### Page:
— BEGIN —
Computes the intersection of 3D boxes1 and boxes2.

Inputs boxes1, boxes2 are tensors of shape (B, 8, 3) (where B doesn’t have to be the same for boxes1 and boxes2), containing the 8 corners of the boxes, as follows:

+———+. (5) | ` . | ` . | (0) +—+—–+ (1) | | | |

+—–+—+. (6)| ` . | ` . | (3) ` +———+ (2)

NOTE: Throughout this implementation, we assume that boxes are defined by their 8 corners exactly in the order specified in the diagram above for the function to give correct results. In addition the vertices on each plane must be coplanar. As an alternative to the diagram, this is a unit bounding box which has the correct vertex ordering:

box_corner_vertices = [: [0, 0, 0], [1, 0, 0], [1, 1, 0], [0, 1, 0], [0, 0, 1], [1, 0, 1], [1, 1, 1], [0, 1, 1],

]

Parameters:

boxes1 – tensor of shape (N, 8, 3) of the coordinates of the 1st boxes
boxes2 – tensor of shape (M, 8, 3) of the coordinates of the 2nd boxes

Returns:

vol – (N, M) tensor of the volume of the intersecting convex shapes iou: (N, M) tensor of the intersection over union which is

defined as: iou = vol / (vol1 + vol2 - vol)

pytorch3d.ops.knn_gather(x: Tensor, idx: Tensor, lengths: Tensor | None = None)[source]

A helper function for knn that allows indexing a tensor x with the indices idx returned by knn_points.

For example, if dists, idx = knn_points(p, x, lengths_p, lengths, K) where p is a tensor of shape (N, L, D) and x a tensor of shape (N, M, D), then one can compute the K nearest neighbors of p with p_nn = knn_gather(x, idx, lengths). It can also be applied for any tensor x of shape (N, M, U) where U != D.

Parameters:

x – Tensor of shape (N, M, U) containing U-dimensional features to be gathered.
idx – LongTensor of shape (N, L, K) giving the indices returned by knn_points.
lengths – LongTensor of shape (N,) of values in the range [0, M], giving the length of each example in the batch in x. Or None to indicate that every example has length M.

Returns:

x_out –

Tensor of shape (N, L, K, U) resulting from gathering the elements of x: with idx, s.t. x_out[n, l, k] = x[n, idx[n, l, k]]. If k > lengths[n] then x_out[n, l, k] is filled with 0.0.

pytorch3d.ops.knn_points(p1: Tensor, p2: Tensor, lengths1: Tensor | None = None, lengths2: Tensor | None = None, norm: int = 2, K: int = 1, version: int = -1, return_nn: bool = False, return_sorted: bool = True) → KNN[source]

K-Nearest neighbors on point clouds.

Parameters:

p1 – Tensor of shape (N, P1, D) giving a batch of N point clouds, each containing up to P1 points of dimension D.
— END —
### Entries:
— BEGIN —
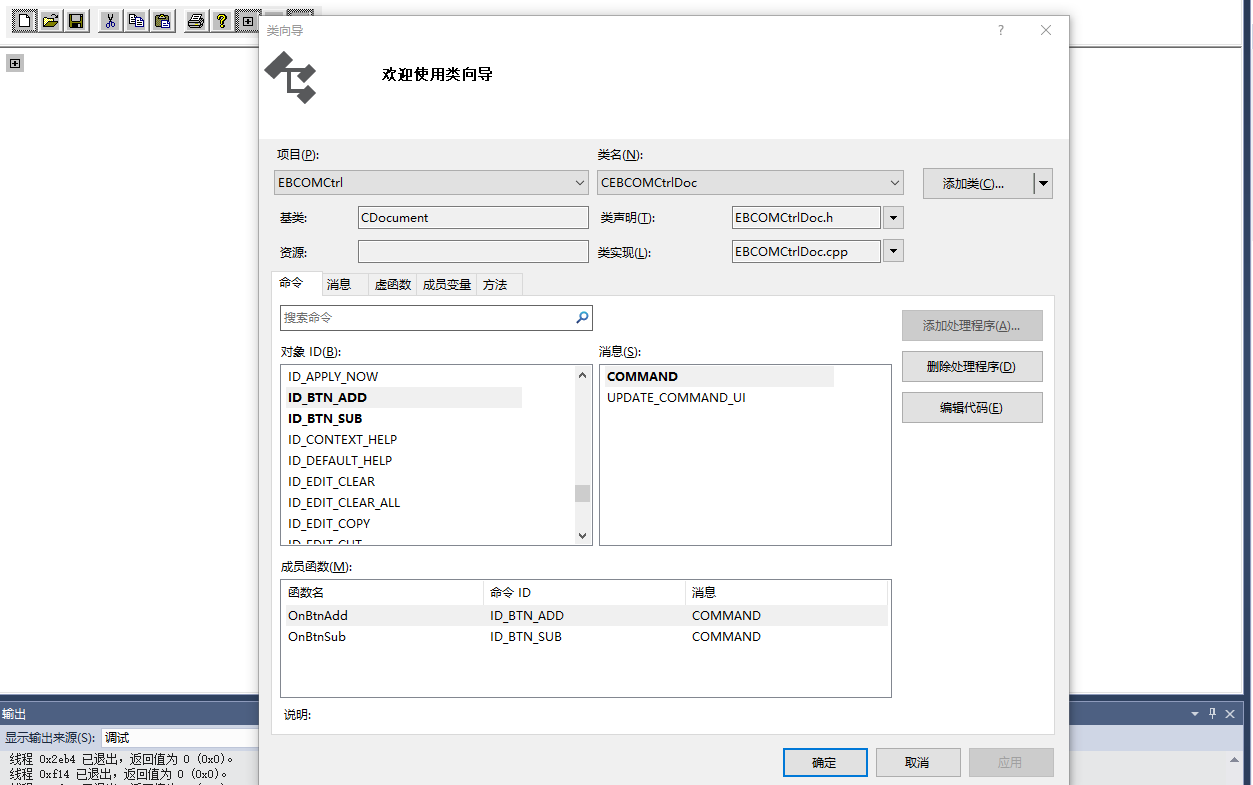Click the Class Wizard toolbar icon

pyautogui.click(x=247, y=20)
— END —
— BEGIN —
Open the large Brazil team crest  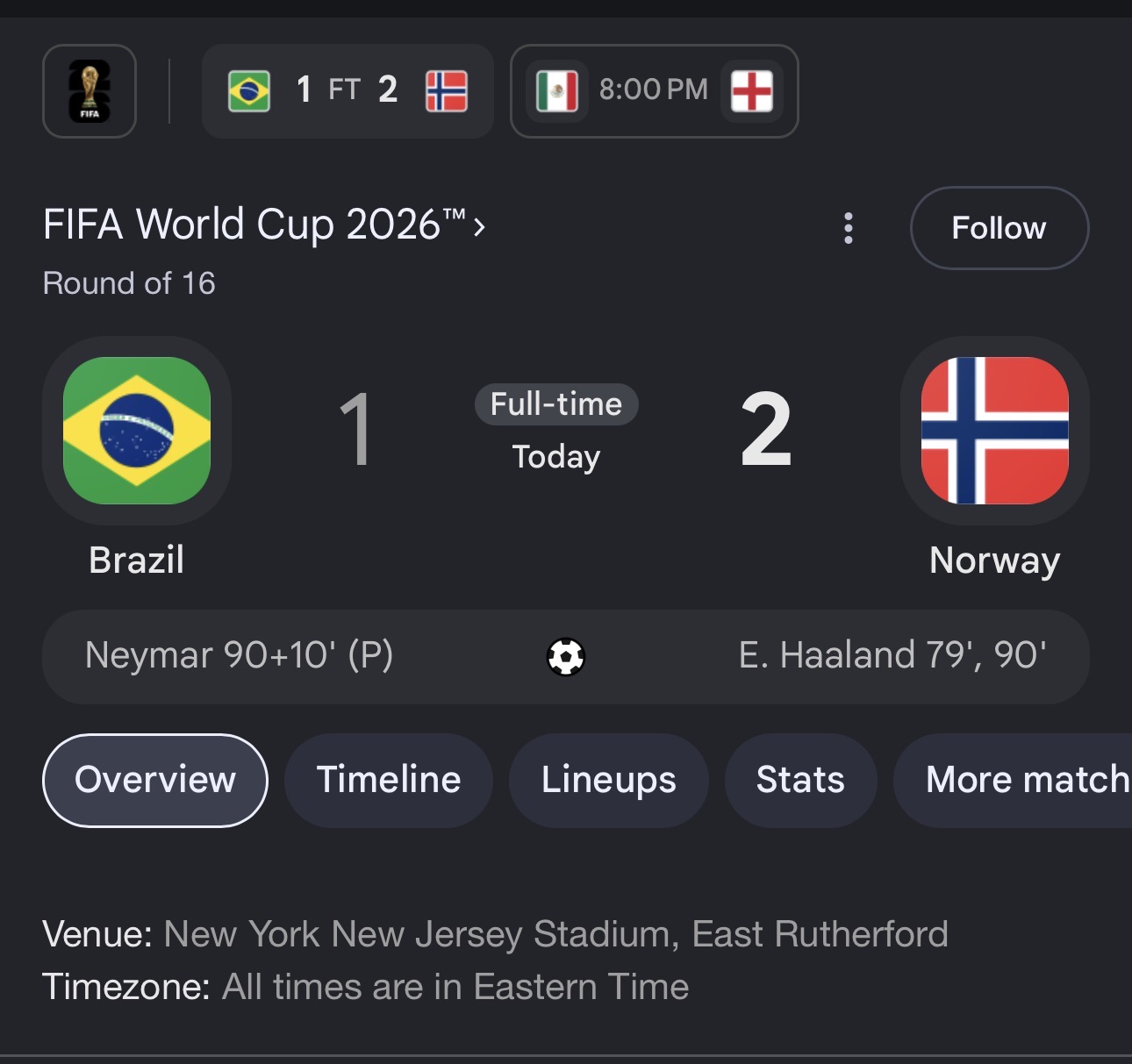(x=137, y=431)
— END —
### Problems to work on:
**1.** Using the PyTorch3D documentation, say whether each statement agrees with it: (a) the vertices on each plane of a box must be coplanar; (b) boxes1 and boxes2 must have the same batch size B; (c) knn_gather can only be applied to a tensor x whose last dimension equals D. Answer yes or no for each and quote the words of the PyTorch3D documentation that decide it.
**2.** Extend the PyTorch3D documentation, starting right after its last line, which describes the p1 parameter.

### Answers by task:
**1.**
(a) Yes: "In addition the vertices on each plane must be coplanar."
(b) No: "(where B doesn’t have to be the same for boxes1 and boxes2)"
(c) No: "It can also be applied for any tensor x of shape (N, M, U) where U != D."

**2.**
p2 – Tensor of shape (N, P2, D) giving a batch of N point clouds, each containing up to P2 points of dimension D.
lengths1 – LongTensor of shape (N,) of values in the range [0, P1], giving the length of each pointcloud in p1. Or None to indicate that every cloud has length P1.
lengths2 – LongTensor of shape (N,) of values in the range [0, P2], giving the length of each pointcloud in p2. Or None to indicate that every cloud has length P2.
norm – Integer indicating the norm of the distance. Supports only 1 for L1, 2 for L2.
K – Integer giving the number of nearest neighbors to return.
version – Which KNN implementation to use in the backend. If version=-1, the correct implementation is selected based on the shapes of the inputs.
return_nn – If set to True returns the K nearest neighbors in p2 for each point in p1.
return_sorted – (bool) whether to return the nearest neighbors sorted in ascending order of distance.

Returns:

dists –

Tensor of shape (N, P1, K) giving the squared distances to

the nearest neighbors. This is padded with zeros both where a cloud in p2 has fewer than K points and where a cloud in p1 has fewer than P1 points.

idx: LongTensor of shape (N, P1, K) giving the indices of the

K nearest neighbors from points in p1 to points in p2. Concretely, if p1_idx[n, i, k] = j then p2[n, j] is the k-th nearest neighbors to p1[n, i] in p2[n]. This is padded with zeros both where a cloud in p2 has fewer than K points and where a cloud in p1 has fewer than P1 points.

nn: Tensor of shape (N, P1, K, D) giving the K nearest neighbors in p2 for

each point in p1. Concretely, p2_nn[n, i, k] gives the k-th nearest neighbor for p1[n, i]. Returned if return_nn is True. The nearest neighbors are collected using knn_gather

p2_nn = knn_gather(p2, p1_idx, lengths2)

which is a helper function that allows indexing any tensor of shape (N, P2, U) with the indices p1_idx returned by knn_points. The output is a tensor of shape (N, P1, K, U).

pytorch3d.ops.cot_laplacian(verts: Tensor, faces: Tensor, eps: float = 1e-12) → Tuple[Tensor, Tensor][source]

Returns the Laplacian matrix with cotangent weights and the inverse of the face areas.

Parameters:

verts – tensor of shape (V, 3) containing the vertices of the graph
faces – tensor of shape (F, 3) containing the vertex indices of each face

Returns:

2-element tuple containing - L: Sparse FloatTensor of shape (V,V) for the Laplacian matrix.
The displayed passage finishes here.